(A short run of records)
::::::::

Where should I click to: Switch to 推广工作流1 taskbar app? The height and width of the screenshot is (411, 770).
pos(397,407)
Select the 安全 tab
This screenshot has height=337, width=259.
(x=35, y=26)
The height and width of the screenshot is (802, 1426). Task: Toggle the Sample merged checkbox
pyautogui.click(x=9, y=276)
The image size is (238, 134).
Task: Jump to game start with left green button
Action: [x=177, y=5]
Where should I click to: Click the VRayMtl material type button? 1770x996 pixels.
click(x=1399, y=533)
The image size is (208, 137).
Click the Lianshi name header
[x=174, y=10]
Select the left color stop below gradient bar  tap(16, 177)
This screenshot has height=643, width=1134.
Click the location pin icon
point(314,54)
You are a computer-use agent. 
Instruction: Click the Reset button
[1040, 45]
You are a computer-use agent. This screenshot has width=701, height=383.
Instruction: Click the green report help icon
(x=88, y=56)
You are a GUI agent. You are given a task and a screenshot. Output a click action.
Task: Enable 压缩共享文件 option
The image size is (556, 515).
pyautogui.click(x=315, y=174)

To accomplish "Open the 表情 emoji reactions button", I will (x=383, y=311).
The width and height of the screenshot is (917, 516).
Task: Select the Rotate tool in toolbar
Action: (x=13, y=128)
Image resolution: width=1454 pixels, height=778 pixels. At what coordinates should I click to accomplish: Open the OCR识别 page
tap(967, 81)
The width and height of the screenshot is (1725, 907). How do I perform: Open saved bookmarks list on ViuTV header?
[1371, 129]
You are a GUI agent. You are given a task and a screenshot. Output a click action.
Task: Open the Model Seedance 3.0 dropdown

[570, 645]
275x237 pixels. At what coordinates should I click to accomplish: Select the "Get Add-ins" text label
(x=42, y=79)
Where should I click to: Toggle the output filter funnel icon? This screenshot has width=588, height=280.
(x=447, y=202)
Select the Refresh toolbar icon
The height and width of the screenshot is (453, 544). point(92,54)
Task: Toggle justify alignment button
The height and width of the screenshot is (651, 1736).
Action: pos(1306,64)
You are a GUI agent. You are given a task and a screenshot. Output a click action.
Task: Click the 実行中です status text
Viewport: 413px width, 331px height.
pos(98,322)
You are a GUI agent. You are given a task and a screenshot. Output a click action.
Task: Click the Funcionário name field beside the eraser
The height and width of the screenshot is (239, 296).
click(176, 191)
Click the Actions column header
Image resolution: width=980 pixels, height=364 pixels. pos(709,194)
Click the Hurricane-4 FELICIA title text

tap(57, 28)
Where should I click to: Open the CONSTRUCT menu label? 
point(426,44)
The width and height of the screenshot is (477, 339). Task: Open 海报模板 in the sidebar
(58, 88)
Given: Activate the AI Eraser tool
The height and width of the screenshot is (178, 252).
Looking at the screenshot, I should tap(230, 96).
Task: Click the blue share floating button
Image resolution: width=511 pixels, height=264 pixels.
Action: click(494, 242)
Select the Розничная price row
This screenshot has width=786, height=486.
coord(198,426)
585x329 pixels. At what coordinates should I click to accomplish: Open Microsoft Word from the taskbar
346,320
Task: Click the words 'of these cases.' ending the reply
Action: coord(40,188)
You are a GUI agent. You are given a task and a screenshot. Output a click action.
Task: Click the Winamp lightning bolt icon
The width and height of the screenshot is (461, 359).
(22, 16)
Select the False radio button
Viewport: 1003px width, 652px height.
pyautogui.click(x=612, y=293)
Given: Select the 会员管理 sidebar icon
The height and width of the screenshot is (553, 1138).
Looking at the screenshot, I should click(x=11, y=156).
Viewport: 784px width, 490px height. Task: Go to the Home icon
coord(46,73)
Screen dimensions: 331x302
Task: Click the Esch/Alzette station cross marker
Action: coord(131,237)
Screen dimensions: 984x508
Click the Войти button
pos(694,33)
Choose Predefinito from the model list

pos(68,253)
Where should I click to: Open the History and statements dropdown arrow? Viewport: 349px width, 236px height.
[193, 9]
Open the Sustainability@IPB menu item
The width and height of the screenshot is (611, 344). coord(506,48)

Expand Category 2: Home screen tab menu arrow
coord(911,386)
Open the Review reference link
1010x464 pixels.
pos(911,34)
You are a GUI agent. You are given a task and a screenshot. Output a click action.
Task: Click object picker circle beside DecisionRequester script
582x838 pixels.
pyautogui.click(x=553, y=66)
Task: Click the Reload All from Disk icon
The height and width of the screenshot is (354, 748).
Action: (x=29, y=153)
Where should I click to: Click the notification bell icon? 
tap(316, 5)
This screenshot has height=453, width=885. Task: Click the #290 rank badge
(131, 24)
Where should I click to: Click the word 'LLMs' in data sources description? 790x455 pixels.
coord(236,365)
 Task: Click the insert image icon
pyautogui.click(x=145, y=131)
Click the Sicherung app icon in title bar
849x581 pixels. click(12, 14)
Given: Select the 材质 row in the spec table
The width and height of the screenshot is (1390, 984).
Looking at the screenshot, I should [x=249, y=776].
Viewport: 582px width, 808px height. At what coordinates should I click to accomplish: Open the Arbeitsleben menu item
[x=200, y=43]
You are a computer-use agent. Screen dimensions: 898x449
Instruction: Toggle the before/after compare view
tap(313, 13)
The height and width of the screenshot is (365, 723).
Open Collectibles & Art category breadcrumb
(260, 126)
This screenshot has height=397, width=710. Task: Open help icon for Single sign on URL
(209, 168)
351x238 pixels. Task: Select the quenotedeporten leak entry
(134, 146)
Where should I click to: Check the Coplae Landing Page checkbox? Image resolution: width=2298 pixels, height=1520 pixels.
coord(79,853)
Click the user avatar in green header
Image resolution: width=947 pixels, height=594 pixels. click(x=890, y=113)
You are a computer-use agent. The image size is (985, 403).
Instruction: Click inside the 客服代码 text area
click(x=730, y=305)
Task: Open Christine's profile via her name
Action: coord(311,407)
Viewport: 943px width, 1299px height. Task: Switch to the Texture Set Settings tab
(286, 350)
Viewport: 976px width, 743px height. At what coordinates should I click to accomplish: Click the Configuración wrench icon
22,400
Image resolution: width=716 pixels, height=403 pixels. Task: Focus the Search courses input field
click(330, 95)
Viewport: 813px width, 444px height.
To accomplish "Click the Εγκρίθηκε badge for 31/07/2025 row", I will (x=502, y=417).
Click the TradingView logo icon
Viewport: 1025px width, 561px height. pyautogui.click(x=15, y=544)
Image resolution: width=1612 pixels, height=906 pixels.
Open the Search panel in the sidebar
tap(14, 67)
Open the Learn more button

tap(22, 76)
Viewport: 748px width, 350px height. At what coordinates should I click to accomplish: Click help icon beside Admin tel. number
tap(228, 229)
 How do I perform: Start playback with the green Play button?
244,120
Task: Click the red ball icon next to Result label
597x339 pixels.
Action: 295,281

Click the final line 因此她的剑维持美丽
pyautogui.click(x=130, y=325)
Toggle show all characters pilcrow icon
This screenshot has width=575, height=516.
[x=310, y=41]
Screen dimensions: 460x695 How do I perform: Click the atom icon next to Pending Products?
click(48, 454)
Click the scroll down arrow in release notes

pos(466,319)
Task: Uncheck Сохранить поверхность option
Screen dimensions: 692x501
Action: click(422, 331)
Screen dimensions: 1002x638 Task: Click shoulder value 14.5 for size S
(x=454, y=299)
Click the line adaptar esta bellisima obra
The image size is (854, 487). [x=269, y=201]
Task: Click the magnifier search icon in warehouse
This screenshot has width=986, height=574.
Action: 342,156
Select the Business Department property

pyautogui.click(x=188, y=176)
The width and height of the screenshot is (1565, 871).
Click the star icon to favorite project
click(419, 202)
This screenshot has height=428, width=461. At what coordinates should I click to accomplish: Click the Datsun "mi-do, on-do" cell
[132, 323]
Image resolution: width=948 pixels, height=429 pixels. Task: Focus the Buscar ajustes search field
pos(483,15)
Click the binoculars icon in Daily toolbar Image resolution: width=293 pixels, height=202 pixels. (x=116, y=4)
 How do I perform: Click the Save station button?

::::::::

What needs to be done:
Return the lines from the start of the records through the line containing "Action: [x=177, y=5]", both ends included, reproduced character for character.

Complete output:
Where should I click to: Switch to 推广工作流1 taskbar app? The height and width of the screenshot is (411, 770).
pos(397,407)
Select the 安全 tab
This screenshot has height=337, width=259.
(x=35, y=26)
The height and width of the screenshot is (802, 1426). Task: Toggle the Sample merged checkbox
pyautogui.click(x=9, y=276)
The image size is (238, 134).
Task: Jump to game start with left green button
Action: [x=177, y=5]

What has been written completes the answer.